TASK GOAL:
Would you set down the data below exactly as shown?

Dataset items:

※ ※ ※

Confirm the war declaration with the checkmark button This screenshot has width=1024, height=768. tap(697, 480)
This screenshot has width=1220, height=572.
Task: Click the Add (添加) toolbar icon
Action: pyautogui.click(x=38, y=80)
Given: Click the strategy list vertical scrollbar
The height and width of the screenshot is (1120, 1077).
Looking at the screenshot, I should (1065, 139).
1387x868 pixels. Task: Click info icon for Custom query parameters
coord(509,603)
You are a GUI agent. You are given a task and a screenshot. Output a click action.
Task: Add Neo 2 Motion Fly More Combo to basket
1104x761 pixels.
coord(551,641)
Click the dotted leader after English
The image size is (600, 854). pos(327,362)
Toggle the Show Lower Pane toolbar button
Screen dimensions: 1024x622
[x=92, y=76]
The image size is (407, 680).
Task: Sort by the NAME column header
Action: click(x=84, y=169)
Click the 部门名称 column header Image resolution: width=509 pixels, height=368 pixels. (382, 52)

※ ※ ※

TASK SOLUTION:
Confirm the war declaration with the checkmark button This screenshot has width=1024, height=768. tap(697, 480)
This screenshot has width=1220, height=572.
Task: Click the Add (添加) toolbar icon
Action: pyautogui.click(x=38, y=80)
Given: Click the strategy list vertical scrollbar
The height and width of the screenshot is (1120, 1077).
Looking at the screenshot, I should (1065, 139).
1387x868 pixels. Task: Click info icon for Custom query parameters
coord(509,603)
You are a GUI agent. You are given a task and a screenshot. Output a click action.
Task: Add Neo 2 Motion Fly More Combo to basket
1104x761 pixels.
coord(551,641)
Click the dotted leader after English
The image size is (600, 854). pos(327,362)
Toggle the Show Lower Pane toolbar button
Screen dimensions: 1024x622
[x=92, y=76]
The image size is (407, 680).
Task: Sort by the NAME column header
Action: click(x=84, y=169)
Click the 部门名称 column header Image resolution: width=509 pixels, height=368 pixels. (382, 52)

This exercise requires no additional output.